● **Task instructions**: Your task is to copy every record exactly.

● **Pixel coordinate grounding data**:
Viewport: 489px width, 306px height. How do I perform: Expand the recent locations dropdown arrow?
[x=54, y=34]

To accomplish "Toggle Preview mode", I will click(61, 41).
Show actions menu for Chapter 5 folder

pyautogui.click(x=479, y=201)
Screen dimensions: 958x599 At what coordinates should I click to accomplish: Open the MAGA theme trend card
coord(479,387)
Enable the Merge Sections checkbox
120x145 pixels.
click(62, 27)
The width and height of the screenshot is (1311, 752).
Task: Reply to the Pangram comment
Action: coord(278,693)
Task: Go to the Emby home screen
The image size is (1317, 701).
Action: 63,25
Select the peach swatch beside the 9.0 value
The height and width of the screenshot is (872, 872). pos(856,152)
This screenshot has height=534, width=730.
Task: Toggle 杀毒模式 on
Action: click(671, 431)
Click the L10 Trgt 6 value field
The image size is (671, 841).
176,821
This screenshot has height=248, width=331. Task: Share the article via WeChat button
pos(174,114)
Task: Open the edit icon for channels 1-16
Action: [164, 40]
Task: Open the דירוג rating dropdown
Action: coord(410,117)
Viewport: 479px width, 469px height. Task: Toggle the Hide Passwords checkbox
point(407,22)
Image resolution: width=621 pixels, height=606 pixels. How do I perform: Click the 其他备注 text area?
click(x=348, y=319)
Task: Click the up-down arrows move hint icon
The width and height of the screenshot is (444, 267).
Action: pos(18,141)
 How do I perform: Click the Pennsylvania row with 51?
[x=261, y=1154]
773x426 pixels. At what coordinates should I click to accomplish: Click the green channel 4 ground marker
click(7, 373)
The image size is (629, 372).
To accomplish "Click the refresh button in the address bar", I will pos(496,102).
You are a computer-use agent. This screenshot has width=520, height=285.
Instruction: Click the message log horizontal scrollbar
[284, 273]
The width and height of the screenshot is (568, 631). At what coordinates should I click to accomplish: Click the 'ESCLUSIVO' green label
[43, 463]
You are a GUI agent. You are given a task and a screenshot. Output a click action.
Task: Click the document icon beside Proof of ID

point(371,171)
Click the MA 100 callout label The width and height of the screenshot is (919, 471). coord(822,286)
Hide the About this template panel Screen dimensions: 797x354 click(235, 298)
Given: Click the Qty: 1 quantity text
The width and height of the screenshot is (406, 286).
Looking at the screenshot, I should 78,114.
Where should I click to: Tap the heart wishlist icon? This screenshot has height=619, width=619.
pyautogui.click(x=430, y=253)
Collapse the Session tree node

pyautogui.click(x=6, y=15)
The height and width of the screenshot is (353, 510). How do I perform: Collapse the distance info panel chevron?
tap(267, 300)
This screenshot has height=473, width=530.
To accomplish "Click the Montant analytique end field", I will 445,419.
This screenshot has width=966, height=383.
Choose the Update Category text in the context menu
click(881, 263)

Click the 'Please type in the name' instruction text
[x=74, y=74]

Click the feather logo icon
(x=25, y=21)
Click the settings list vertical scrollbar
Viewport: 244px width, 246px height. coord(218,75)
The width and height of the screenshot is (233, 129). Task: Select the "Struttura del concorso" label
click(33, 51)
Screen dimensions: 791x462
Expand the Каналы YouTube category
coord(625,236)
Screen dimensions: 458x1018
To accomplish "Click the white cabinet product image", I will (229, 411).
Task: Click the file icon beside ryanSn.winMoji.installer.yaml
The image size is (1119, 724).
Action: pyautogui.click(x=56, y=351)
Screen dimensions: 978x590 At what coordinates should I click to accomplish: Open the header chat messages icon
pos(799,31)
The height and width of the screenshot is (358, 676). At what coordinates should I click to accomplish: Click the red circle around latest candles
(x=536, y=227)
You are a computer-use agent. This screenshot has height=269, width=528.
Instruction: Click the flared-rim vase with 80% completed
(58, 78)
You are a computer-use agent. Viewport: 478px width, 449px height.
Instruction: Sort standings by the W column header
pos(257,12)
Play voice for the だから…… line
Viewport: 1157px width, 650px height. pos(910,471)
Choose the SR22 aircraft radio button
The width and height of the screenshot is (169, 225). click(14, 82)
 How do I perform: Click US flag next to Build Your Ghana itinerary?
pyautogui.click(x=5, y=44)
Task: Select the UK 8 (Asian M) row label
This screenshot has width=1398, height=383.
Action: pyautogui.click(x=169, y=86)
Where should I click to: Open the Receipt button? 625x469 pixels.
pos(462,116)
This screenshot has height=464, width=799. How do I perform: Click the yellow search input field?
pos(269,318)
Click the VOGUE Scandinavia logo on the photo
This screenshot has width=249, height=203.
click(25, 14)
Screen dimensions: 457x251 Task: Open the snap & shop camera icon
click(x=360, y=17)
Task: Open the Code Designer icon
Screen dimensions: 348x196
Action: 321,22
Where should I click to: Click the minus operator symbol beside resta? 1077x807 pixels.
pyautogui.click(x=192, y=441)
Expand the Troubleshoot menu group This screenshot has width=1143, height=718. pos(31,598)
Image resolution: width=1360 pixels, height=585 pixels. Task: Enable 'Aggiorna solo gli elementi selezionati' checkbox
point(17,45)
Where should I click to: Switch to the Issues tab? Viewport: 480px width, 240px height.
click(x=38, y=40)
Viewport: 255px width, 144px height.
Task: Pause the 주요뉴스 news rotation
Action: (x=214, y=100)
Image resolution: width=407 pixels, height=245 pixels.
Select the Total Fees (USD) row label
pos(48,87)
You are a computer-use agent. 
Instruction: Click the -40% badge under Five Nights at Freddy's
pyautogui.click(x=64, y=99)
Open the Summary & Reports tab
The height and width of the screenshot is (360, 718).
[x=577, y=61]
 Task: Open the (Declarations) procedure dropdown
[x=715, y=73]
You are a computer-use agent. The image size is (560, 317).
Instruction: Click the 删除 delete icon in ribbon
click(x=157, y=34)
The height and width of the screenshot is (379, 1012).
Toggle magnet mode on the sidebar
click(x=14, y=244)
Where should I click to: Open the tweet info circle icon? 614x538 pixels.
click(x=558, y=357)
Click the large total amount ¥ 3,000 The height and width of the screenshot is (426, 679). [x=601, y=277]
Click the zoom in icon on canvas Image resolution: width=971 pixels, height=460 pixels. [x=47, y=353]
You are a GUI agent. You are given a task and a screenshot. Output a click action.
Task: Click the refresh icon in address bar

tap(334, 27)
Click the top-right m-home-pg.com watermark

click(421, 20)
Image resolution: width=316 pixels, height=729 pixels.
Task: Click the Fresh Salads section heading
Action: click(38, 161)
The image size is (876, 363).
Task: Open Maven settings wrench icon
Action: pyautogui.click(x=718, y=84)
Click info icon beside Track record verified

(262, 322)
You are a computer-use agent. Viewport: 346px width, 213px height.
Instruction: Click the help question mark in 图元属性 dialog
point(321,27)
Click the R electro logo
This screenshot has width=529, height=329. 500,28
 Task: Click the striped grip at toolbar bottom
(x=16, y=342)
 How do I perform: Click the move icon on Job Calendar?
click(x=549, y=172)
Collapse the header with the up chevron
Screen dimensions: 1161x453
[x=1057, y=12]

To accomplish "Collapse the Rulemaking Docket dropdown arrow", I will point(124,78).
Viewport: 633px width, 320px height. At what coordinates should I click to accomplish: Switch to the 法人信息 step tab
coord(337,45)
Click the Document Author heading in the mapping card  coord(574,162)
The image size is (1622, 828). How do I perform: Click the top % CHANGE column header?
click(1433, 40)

● **Response area**:
Viewport: 489px width, 306px height. How do I perform: Expand the recent locations dropdown arrow?
[x=54, y=34]

To accomplish "Toggle Preview mode", I will click(61, 41).
Show actions menu for Chapter 5 folder

pyautogui.click(x=479, y=201)
Screen dimensions: 958x599 At what coordinates should I click to accomplish: Open the MAGA theme trend card
coord(479,387)
Enable the Merge Sections checkbox
120x145 pixels.
click(62, 27)
The width and height of the screenshot is (1311, 752).
Task: Reply to the Pangram comment
Action: coord(278,693)
Task: Go to the Emby home screen
The image size is (1317, 701).
Action: 63,25
Select the peach swatch beside the 9.0 value
The height and width of the screenshot is (872, 872). pos(856,152)
This screenshot has height=534, width=730.
Task: Toggle 杀毒模式 on
Action: click(671, 431)
Click the L10 Trgt 6 value field
The image size is (671, 841).
176,821
This screenshot has height=248, width=331. Task: Share the article via WeChat button
pos(174,114)
Task: Open the edit icon for channels 1-16
Action: [164, 40]
Task: Open the דירוג rating dropdown
Action: coord(410,117)
Viewport: 479px width, 469px height. Task: Toggle the Hide Passwords checkbox
point(407,22)
Image resolution: width=621 pixels, height=606 pixels. How do I perform: Click the 其他备注 text area?
click(x=348, y=319)
Task: Click the up-down arrows move hint icon
The width and height of the screenshot is (444, 267).
Action: pos(18,141)
 How do I perform: Click the Pennsylvania row with 51?
[x=261, y=1154]
773x426 pixels. At what coordinates should I click to accomplish: Click the green channel 4 ground marker
click(7, 373)
The image size is (629, 372).
To accomplish "Click the refresh button in the address bar", I will pos(496,102).
You are a computer-use agent. This screenshot has width=520, height=285.
Instruction: Click the message log horizontal scrollbar
[284, 273]
The width and height of the screenshot is (568, 631). At what coordinates should I click to accomplish: Click the 'ESCLUSIVO' green label
[43, 463]
You are a GUI agent. You are given a task and a screenshot. Output a click action.
Task: Click the document icon beside Proof of ID

point(371,171)
Click the MA 100 callout label The width and height of the screenshot is (919, 471). coord(822,286)
Hide the About this template panel Screen dimensions: 797x354 click(235, 298)
Given: Click the Qty: 1 quantity text
The width and height of the screenshot is (406, 286).
Looking at the screenshot, I should 78,114.
Where should I click to: Tap the heart wishlist icon? This screenshot has height=619, width=619.
pyautogui.click(x=430, y=253)
Collapse the Session tree node

pyautogui.click(x=6, y=15)
The height and width of the screenshot is (353, 510). How do I perform: Collapse the distance info panel chevron?
tap(267, 300)
This screenshot has height=473, width=530.
To accomplish "Click the Montant analytique end field", I will 445,419.
This screenshot has width=966, height=383.
Choose the Update Category text in the context menu
click(881, 263)

Click the 'Please type in the name' instruction text
[x=74, y=74]

Click the feather logo icon
(x=25, y=21)
Click the settings list vertical scrollbar
Viewport: 244px width, 246px height. coord(218,75)
The width and height of the screenshot is (233, 129). Task: Select the "Struttura del concorso" label
click(33, 51)
Screen dimensions: 791x462
Expand the Каналы YouTube category
coord(625,236)
Screen dimensions: 458x1018
To accomplish "Click the white cabinet product image", I will (229, 411).
Task: Click the file icon beside ryanSn.winMoji.installer.yaml
The image size is (1119, 724).
Action: pyautogui.click(x=56, y=351)
Screen dimensions: 978x590 At what coordinates should I click to accomplish: Open the header chat messages icon
pos(799,31)
The height and width of the screenshot is (358, 676). At what coordinates should I click to accomplish: Click the red circle around latest candles
(x=536, y=227)
You are a computer-use agent. This screenshot has height=269, width=528.
Instruction: Click the flared-rim vase with 80% completed
(58, 78)
You are a computer-use agent. Viewport: 478px width, 449px height.
Instruction: Sort standings by the W column header
pos(257,12)
Play voice for the だから…… line
Viewport: 1157px width, 650px height. pos(910,471)
Choose the SR22 aircraft radio button
The width and height of the screenshot is (169, 225). click(14, 82)
 How do I perform: Click US flag next to Build Your Ghana itinerary?
pyautogui.click(x=5, y=44)
Task: Select the UK 8 (Asian M) row label
This screenshot has width=1398, height=383.
Action: pyautogui.click(x=169, y=86)
Where should I click to: Open the Receipt button? 625x469 pixels.
pos(462,116)
This screenshot has height=464, width=799. How do I perform: Click the yellow search input field?
pos(269,318)
Click the VOGUE Scandinavia logo on the photo
This screenshot has width=249, height=203.
click(25, 14)
Screen dimensions: 457x251 Task: Open the snap & shop camera icon
click(x=360, y=17)
Task: Open the Code Designer icon
Screen dimensions: 348x196
Action: 321,22
Where should I click to: Click the minus operator symbol beside resta? 1077x807 pixels.
pyautogui.click(x=192, y=441)
Expand the Troubleshoot menu group This screenshot has width=1143, height=718. pos(31,598)
Image resolution: width=1360 pixels, height=585 pixels. Task: Enable 'Aggiorna solo gli elementi selezionati' checkbox
point(17,45)
Where should I click to: Switch to the Issues tab? Viewport: 480px width, 240px height.
click(x=38, y=40)
Viewport: 255px width, 144px height.
Task: Pause the 주요뉴스 news rotation
Action: (x=214, y=100)
Image resolution: width=407 pixels, height=245 pixels.
Select the Total Fees (USD) row label
pos(48,87)
You are a computer-use agent. 
Instruction: Click the -40% badge under Five Nights at Freddy's
pyautogui.click(x=64, y=99)
Open the Summary & Reports tab
The height and width of the screenshot is (360, 718).
[x=577, y=61]
 Task: Open the (Declarations) procedure dropdown
[x=715, y=73]
You are a computer-use agent. The image size is (560, 317).
Instruction: Click the 删除 delete icon in ribbon
click(x=157, y=34)
The height and width of the screenshot is (379, 1012).
Toggle magnet mode on the sidebar
click(x=14, y=244)
Where should I click to: Open the tweet info circle icon? 614x538 pixels.
click(x=558, y=357)
Click the large total amount ¥ 3,000 The height and width of the screenshot is (426, 679). [x=601, y=277]
Click the zoom in icon on canvas Image resolution: width=971 pixels, height=460 pixels. [x=47, y=353]
You are a GUI agent. You are given a task and a screenshot. Output a click action.
Task: Click the refresh icon in address bar

tap(334, 27)
Click the top-right m-home-pg.com watermark

click(421, 20)
Image resolution: width=316 pixels, height=729 pixels.
Task: Click the Fresh Salads section heading
Action: click(38, 161)
The image size is (876, 363).
Task: Open Maven settings wrench icon
Action: pyautogui.click(x=718, y=84)
Click info icon beside Track record verified

(262, 322)
You are a computer-use agent. Viewport: 346px width, 213px height.
Instruction: Click the help question mark in 图元属性 dialog
point(321,27)
Click the R electro logo
This screenshot has width=529, height=329. 500,28
 Task: Click the striped grip at toolbar bottom
(x=16, y=342)
 How do I perform: Click the move icon on Job Calendar?
click(x=549, y=172)
Collapse the header with the up chevron
Screen dimensions: 1161x453
[x=1057, y=12]

To accomplish "Collapse the Rulemaking Docket dropdown arrow", I will point(124,78).
Viewport: 633px width, 320px height. At what coordinates should I click to accomplish: Switch to the 法人信息 step tab
coord(337,45)
Click the Document Author heading in the mapping card  coord(574,162)
The image size is (1622, 828). How do I perform: Click the top % CHANGE column header?
click(1433, 40)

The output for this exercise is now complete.